Folks

For several years now, GHC has had a native code generator (NCG),
capable of emitting assembly code directly, for the Sparc and Alpha
architectures.  The motivation for this was to avoid the expense of
generating C, stuffing it through GCC and then mangling the assembly
output with a perl script.  Measurements show that directly generating
assembly code almost doubles the speed of non-optimised compilation.

Following various rounds of hacking earlier this year, x86 support was
added.  Considerable cleaning up and restructuring happened too, and
some bugs in the register allocator were fixed.  So the x86 native
code route now works fairly well, and will be on by default for
non-optimised compilation in the upcoming 4.08 release.  The code it
generates is surprisingly good: integer programs on x86s now run only
about 1% slower than the code generated by GCC.

Unfortunately, the sparc and alpha instruction selectors are now
substantially broken, because they did not track the aforementioned
infrastructure updates.

Is anyone out there interested in fixing the sparc route?  (and/or the
alpha route?)  This would probably be a couple of weeks work, by the
time you'd figured out what you need to know.  All the code is already
there -- you wouldn't be writing it from scratch -- but it all needs
to be re-jigged to fit in the revised infrastructure.
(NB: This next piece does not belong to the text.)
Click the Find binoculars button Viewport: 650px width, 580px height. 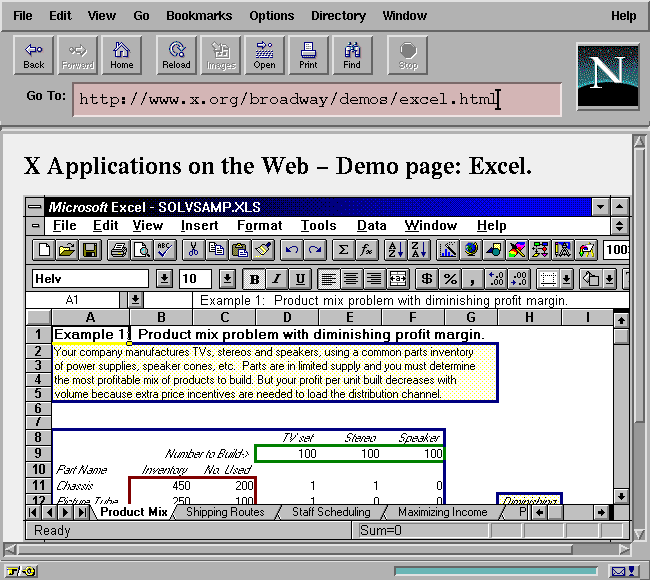coord(352,55)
We would of course supply as much support as we can.  That includes
informal documentation about the structure and assumptions underlying
the instruction selectors.  We also have a helper program which makes
it easy to identify bugs in the NCG, by doing a fancy diff between the
NCG's code and that created by the via-C route.  This proved
invaluable in debugging the x86 route.  It means you can debug the NCG
without having a clue what the rest of the compiler is doing.

You'd need to have a reasonable understanding of sparc code,
architecture and use of registers, to do this.  You *don't* need to
know anything about register allocation; we handle all that with a
generic register allocator.  You only need to understand instruction
selection.  Familiarity with building GHC would also be helpful.

If you want to get some idea of what you'd be hacking on, get hold of
a GHC source tree, and look at fptools/ghc/compiler/MachCode.lhs.
or go here:
 
http://cvs.haskell.org/cgi-bin/cvsweb.cgi/fptools/ghc/compiler/nativeGen/Mac
hCode.lhs

If you feel you'd like to have a go at this, please get in contact.
We'd be very pleased if someone pushed it along.